= Task instructions =
The records need to be set down again exactly as they appear.

--------------------

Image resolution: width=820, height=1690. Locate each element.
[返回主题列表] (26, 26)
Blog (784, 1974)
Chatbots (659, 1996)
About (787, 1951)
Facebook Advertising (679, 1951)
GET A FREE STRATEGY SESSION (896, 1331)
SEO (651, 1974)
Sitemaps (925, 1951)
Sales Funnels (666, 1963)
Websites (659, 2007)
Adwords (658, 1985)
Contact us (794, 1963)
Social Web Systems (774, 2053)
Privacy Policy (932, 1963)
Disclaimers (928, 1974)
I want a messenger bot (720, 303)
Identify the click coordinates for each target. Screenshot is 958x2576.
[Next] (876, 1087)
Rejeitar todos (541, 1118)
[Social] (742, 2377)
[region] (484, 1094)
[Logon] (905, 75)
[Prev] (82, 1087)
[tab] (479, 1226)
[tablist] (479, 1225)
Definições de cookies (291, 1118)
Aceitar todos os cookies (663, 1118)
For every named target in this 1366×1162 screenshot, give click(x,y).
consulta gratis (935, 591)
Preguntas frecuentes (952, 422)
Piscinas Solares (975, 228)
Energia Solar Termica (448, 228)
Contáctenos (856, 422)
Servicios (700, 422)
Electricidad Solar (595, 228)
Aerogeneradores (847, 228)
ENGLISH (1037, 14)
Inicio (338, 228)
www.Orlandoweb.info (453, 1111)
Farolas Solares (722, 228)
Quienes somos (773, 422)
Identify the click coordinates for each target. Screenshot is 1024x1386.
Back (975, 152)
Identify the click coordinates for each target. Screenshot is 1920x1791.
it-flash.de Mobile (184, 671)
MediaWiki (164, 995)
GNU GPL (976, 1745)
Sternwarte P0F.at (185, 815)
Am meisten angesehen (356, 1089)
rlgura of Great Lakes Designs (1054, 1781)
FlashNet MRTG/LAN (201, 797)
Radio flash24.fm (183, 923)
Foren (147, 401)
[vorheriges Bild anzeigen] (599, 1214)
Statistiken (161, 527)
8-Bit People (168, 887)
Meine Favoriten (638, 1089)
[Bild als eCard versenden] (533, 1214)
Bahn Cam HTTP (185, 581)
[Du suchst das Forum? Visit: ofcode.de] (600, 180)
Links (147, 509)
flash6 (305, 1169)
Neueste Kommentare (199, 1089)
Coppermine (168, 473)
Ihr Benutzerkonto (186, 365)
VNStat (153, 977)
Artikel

--------------------

= Task answer =
Image resolution: width=820, height=1690. Locate each element.
[返回主题列表] (26, 26)
Blog (784, 1974)
Chatbots (659, 1996)
About (787, 1951)
Facebook Advertising (679, 1951)
GET A FREE STRATEGY SESSION (896, 1331)
SEO (651, 1974)
Sitemaps (925, 1951)
Sales Funnels (666, 1963)
Websites (659, 2007)
Adwords (658, 1985)
Contact us (794, 1963)
Social Web Systems (774, 2053)
Privacy Policy (932, 1963)
Disclaimers (928, 1974)
I want a messenger bot (720, 303)
Identify the click coordinates for each target. Screenshot is 958x2576.
[Next] (876, 1087)
Rejeitar todos (541, 1118)
[Social] (742, 2377)
[region] (484, 1094)
[Logon] (905, 75)
[Prev] (82, 1087)
[tab] (479, 1226)
[tablist] (479, 1225)
Definições de cookies (291, 1118)
Aceitar todos os cookies (663, 1118)
For every named target in this 1366×1162 screenshot, give click(x,y).
consulta gratis (935, 591)
Preguntas frecuentes (952, 422)
Piscinas Solares (975, 228)
Energia Solar Termica (448, 228)
Contáctenos (856, 422)
Servicios (700, 422)
Electricidad Solar (595, 228)
Aerogeneradores (847, 228)
ENGLISH (1037, 14)
Inicio (338, 228)
www.Orlandoweb.info (453, 1111)
Farolas Solares (722, 228)
Quienes somos (773, 422)
Identify the click coordinates for each target. Screenshot is 1024x1386.
Back (975, 152)
Identify the click coordinates for each target. Screenshot is 1920x1791.
it-flash.de Mobile (184, 671)
MediaWiki (164, 995)
GNU GPL (976, 1745)
Sternwarte P0F.at (185, 815)
Am meisten angesehen (356, 1089)
rlgura of Great Lakes Designs (1054, 1781)
FlashNet MRTG/LAN (201, 797)
Radio flash24.fm (183, 923)
Foren (147, 401)
[vorheriges Bild anzeigen] (599, 1214)
Statistiken (161, 527)
8-Bit People (168, 887)
Meine Favoriten (638, 1089)
[Bild als eCard versenden] (533, 1214)
Bahn Cam HTTP (185, 581)
[Du suchst das Forum? Visit: ofcode.de] (600, 180)
Links (147, 509)
flash6 (305, 1169)
Neueste Kommentare (199, 1089)
Coppermine (168, 473)
Ihr Benutzerkonto (186, 365)
VNStat (153, 977)
Artikel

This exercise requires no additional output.